Cap 39
Entriamo in ospedale mano nella mano. Chiediamo di Paolo e ci dicono di attendere. Dopo un po' arriva un infermiere che conosco.
«Laura», mi saluta «come stai? Cosa ci fai qui stanotte?»
Temo che Geo possa capire che sono di casa, in questo ospedale. Cerco di parlare a bassa voce.
«Sono qui per un mio amico»
«Quello che è stato pestato a sangue?»
Rabbrividisco.
«Già»
«Non credo te lo faranno vedere questa notte»
«Ma come sta?»
«Non ha lesioni gravi, per fortuna. Ma hai fatto un viaggio inutile. Lo stanno tenendo sotto osservazione e deve riposare. C'è solo un problema... Non riusciamo a rintracciare la madre»
Sospiro.
«Credo sarà impossibile rintracciarla, a meno che andiate a prenderla a casa»
«Oh... E' malata?»
Annuisco.
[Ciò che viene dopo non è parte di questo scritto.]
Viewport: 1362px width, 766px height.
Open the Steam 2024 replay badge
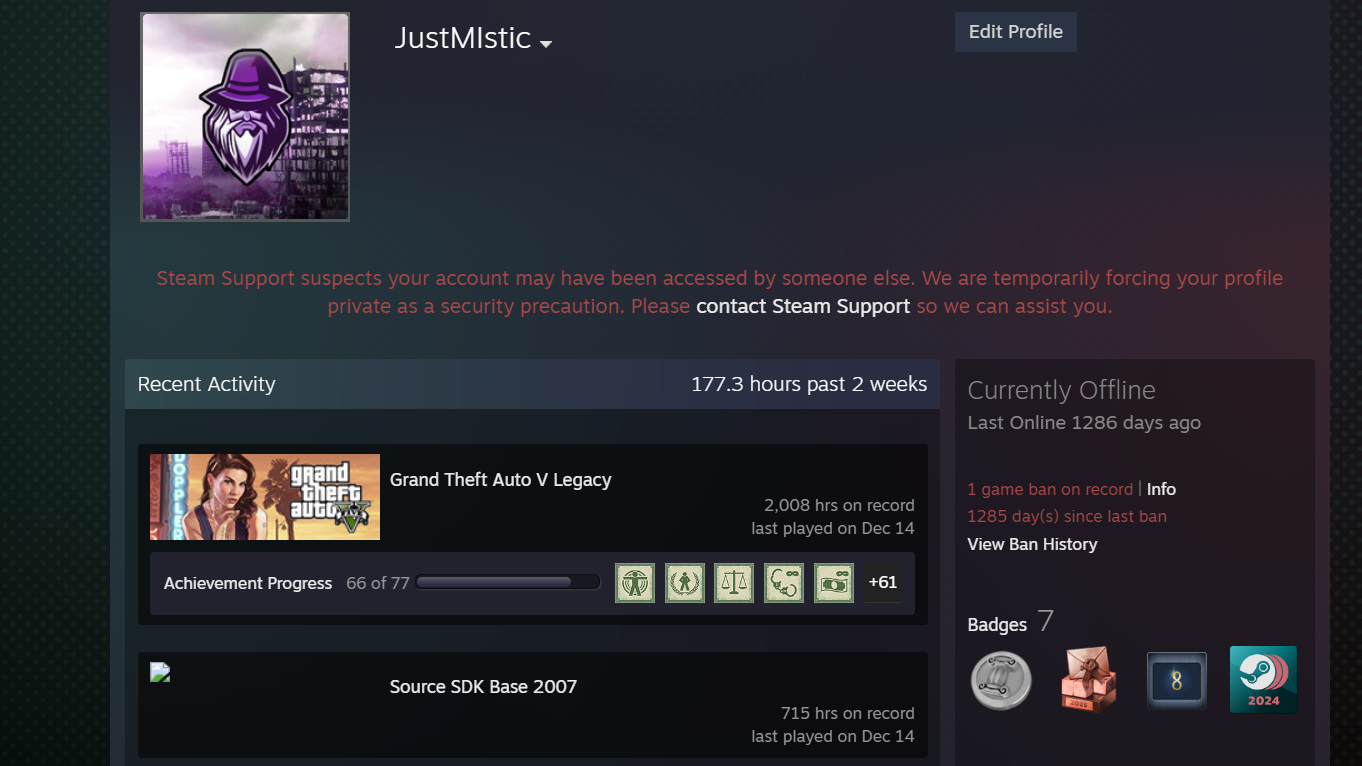[x=1263, y=680]
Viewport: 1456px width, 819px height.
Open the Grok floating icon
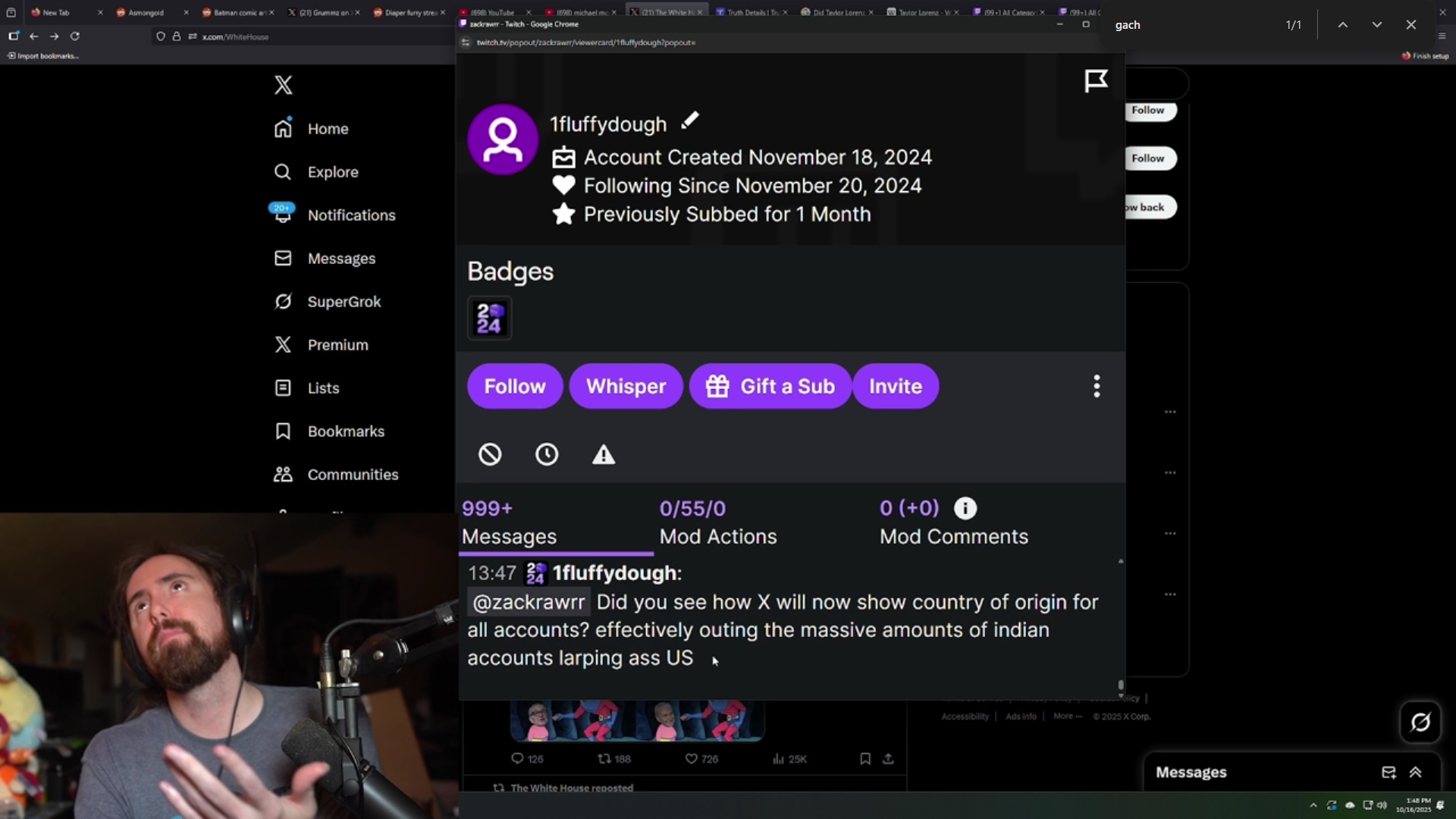(x=1420, y=722)
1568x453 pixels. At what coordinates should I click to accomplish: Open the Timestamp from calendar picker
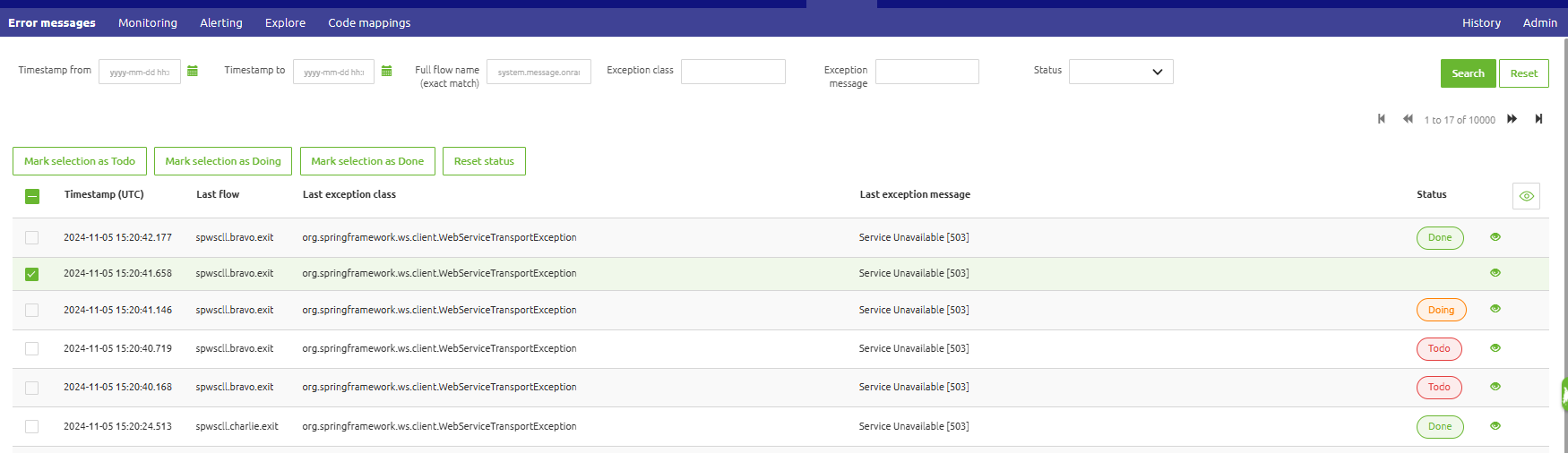pyautogui.click(x=193, y=72)
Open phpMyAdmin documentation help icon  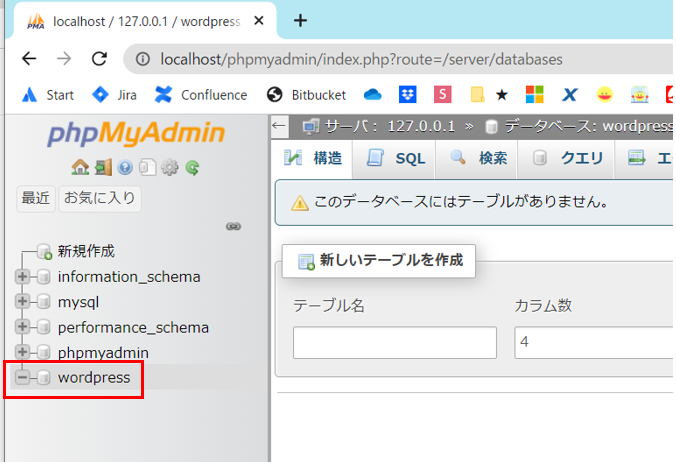click(125, 168)
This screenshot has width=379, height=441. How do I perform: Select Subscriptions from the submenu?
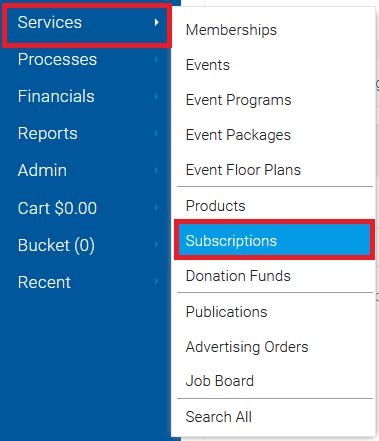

Non ho voglia di raccontare tutta la storia della madre di Paolo. Ma so che al telefono non risponde mai. E non ha un cellulare.
«Senti, non puoi fare un'eccezione? Vorrei vederlo anche solo un attimo...»
L'infermiere mi guarda e non riesce a trattenere un sorriso.
«Vedo che posso fare. Ma solo perché sei tu»
«Grazie, Rino»
Torno verso Geo, che è seduto, le mani a coprirsi la faccia.
«Ehi», gli dico.
«Ehi... Che ti hanno detto?»
«Forse me lo lasciano salutare. Non ha niente di rotto, per fortuna»
«La cosa non mi solleva. Mi sento una merda»
Il naso inizia a sanguinargli ancora. Prendo un fazzoletto di carta dalla bocca e glielo porgo.
«grazie», mormora.
«Sono cose che capitano», lo rassicuro «se io non mi fossi comportata da stupida, forse questo non sarebbe successo»
«Non dire scemenze», ribatte Geo, tamponandosi «è solo colpa mia»
Rino mi fa segno di seguirlo.
«Arrivo subito», dico a Geo e mi incammino insieme all'infermiere.
Paolo è sistemato alla buona su un lettino in mezzo al corridoio del pronto soccorso. Ha un occhio completamente bendato e l'altro leggermente blu. Una flebo attaccata al braccio.
Quando mi vede, si illumina. E non è una frase di circostanza. Quando mi scorge, vedo proprio che diventa più luminoso. Credo sia una sorta di "premio" che chi mi ha tolto i colori mi ha voluto dare. Io riesco a vedere se la gente prova un'emozione, perché il corpo diventa più luminoso. Mi precipito da lui.
«Il mio Superman», sussurro, «come stai?»
«Come se un treno mi fosse passato sopra», risponde, con una voce flebilissima.
«Ho corrotto l'infermiere per poterti salutare», bisbiglio.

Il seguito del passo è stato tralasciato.